Memoria – Chi sacralizza, chi confonde

Mi dispiace che Valentina Pisanty nel suo ultimo libro, di cui “Il fatto quotidiano” ha pubblicato uno stralcio venerdì, prenda spunto dalla mia noterella apparsa su questo portale l’8 febbraio 2011 per svolgere alcune riflessioni critiche contro quello che io avevo ritenuto “un sacrilegio” e cioè l’uso del titolo di Primo Levi “Se non ora quando” per le manifestazioni femministe e antiberlusconiane dell’anno scorso. Mi dispiace soprattutto che nell’anticipazione giornalistica questo portale venga messo innanzi a tutto il resto, a sottolineare l’increscioso vezzo ebraico di “sacralizzare la Shoah” (Chi sacralizza la Shoah, è questo il titolo scelto per l’anticipazione). Conoscendo la serietà di Pisanty avrei preferito che scegliesse come bersaglio polemico l’articolo nella sua veste più completa, apparsa prima su “L’indice dei libri del mese”, aprile 2011, pp. 8-9 poi, con titolo Difetto di fantasia, in “Lo Straniero”, XV, 130, aprile 2011, pp. 53-54. Se Pisanty avesse letto con spirito meno malizioso avrebbe capito che se di sacrilegio si deve parlare è nei confronti di Levi scrittore, non della Shoah.

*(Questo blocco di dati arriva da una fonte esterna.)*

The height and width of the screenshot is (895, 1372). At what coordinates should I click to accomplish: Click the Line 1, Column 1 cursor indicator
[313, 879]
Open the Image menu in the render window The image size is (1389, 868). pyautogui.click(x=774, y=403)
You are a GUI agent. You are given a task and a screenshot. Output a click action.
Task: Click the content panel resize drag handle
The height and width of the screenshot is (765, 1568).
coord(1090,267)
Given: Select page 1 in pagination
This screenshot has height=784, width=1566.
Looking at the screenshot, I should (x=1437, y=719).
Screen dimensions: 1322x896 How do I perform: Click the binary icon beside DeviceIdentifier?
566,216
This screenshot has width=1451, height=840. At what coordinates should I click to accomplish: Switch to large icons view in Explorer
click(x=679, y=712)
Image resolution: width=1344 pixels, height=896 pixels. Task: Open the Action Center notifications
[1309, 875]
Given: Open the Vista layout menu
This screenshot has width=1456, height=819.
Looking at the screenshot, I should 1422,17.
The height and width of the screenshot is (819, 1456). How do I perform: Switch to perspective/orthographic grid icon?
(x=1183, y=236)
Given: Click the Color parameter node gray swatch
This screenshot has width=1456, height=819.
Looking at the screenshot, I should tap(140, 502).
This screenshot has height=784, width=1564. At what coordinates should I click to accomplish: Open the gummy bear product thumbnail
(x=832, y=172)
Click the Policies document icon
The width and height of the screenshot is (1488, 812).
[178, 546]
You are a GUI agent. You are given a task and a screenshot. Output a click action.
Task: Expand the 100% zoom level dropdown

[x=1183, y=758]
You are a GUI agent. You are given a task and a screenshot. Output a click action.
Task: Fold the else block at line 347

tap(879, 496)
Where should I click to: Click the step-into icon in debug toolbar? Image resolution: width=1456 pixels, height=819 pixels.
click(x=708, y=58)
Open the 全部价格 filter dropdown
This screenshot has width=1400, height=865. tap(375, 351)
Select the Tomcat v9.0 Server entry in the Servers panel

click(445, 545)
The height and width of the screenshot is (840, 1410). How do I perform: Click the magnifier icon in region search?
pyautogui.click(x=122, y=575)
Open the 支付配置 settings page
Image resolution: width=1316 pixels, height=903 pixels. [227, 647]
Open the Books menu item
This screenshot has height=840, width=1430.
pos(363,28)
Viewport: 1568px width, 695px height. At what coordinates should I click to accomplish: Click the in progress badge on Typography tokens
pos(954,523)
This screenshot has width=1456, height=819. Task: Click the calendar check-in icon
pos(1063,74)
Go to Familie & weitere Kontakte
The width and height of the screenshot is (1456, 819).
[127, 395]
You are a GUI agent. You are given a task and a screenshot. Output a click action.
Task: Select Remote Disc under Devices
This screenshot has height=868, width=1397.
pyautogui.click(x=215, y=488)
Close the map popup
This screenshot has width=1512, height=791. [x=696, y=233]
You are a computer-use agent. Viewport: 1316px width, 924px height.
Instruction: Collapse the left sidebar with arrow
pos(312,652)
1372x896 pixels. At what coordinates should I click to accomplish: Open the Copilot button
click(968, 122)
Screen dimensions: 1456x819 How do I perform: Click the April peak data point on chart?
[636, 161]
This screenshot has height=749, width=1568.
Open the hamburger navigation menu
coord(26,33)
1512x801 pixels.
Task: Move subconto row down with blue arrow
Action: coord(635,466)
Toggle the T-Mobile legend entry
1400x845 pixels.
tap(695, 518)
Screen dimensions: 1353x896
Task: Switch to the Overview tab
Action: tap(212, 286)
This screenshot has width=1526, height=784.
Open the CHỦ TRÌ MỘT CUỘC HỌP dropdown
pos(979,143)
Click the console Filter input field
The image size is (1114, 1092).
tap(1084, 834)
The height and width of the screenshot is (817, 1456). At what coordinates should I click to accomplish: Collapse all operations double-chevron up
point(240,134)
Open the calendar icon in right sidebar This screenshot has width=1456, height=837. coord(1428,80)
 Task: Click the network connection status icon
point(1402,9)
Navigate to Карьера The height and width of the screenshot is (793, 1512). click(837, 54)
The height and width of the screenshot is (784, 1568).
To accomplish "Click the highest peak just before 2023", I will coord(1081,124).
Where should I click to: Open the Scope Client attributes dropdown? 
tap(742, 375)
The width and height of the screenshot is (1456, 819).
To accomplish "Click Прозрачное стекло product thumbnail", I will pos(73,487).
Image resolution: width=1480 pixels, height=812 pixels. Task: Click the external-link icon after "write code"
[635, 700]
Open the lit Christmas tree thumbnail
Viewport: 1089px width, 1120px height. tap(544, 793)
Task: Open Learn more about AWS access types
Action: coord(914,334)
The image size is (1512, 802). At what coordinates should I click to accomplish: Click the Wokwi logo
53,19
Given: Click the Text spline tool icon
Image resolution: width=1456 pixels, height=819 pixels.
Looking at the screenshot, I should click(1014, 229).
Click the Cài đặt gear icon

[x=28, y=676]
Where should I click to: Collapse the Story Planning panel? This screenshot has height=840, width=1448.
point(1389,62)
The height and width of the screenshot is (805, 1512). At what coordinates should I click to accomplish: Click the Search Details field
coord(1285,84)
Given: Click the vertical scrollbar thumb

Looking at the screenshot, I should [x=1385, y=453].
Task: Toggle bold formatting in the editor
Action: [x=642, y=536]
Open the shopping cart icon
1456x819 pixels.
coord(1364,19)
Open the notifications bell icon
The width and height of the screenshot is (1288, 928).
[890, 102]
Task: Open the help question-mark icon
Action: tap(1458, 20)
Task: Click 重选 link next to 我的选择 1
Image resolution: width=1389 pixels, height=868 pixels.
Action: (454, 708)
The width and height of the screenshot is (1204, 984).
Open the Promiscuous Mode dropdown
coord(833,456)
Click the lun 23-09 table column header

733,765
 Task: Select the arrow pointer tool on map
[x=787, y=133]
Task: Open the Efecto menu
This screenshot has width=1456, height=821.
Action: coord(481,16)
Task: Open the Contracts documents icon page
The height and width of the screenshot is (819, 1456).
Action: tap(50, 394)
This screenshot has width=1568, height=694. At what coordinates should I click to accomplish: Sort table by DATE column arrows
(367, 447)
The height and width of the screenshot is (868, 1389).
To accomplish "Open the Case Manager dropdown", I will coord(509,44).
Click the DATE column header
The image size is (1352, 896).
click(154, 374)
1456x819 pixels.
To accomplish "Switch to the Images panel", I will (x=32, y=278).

Ignoro quali siano gli autori prediletti da Pisanty, credo che anche lei si irriterebbe se vedesse i titoli di Virginia Woolf storpiati o banalizzati o peggio ancora urlati su una piazza. Le manifestazioni del febbraio scorso avrebbero potuto avere come slogan “Se questo è un premier”: data la carenza di fantasia degli organizzatori la cosa non mi avrebbe per nulla stupito. Senza dire poi che il romanzo di Levi non tratta, come è noto, la Shoah, ma il riscatto di alcuni ebrei partigiani sopravvissuti ad essa. Che sia un sacrilegio accostare le figure femminili di quel romanzo a Ruby rubacuori, non è chi non veda.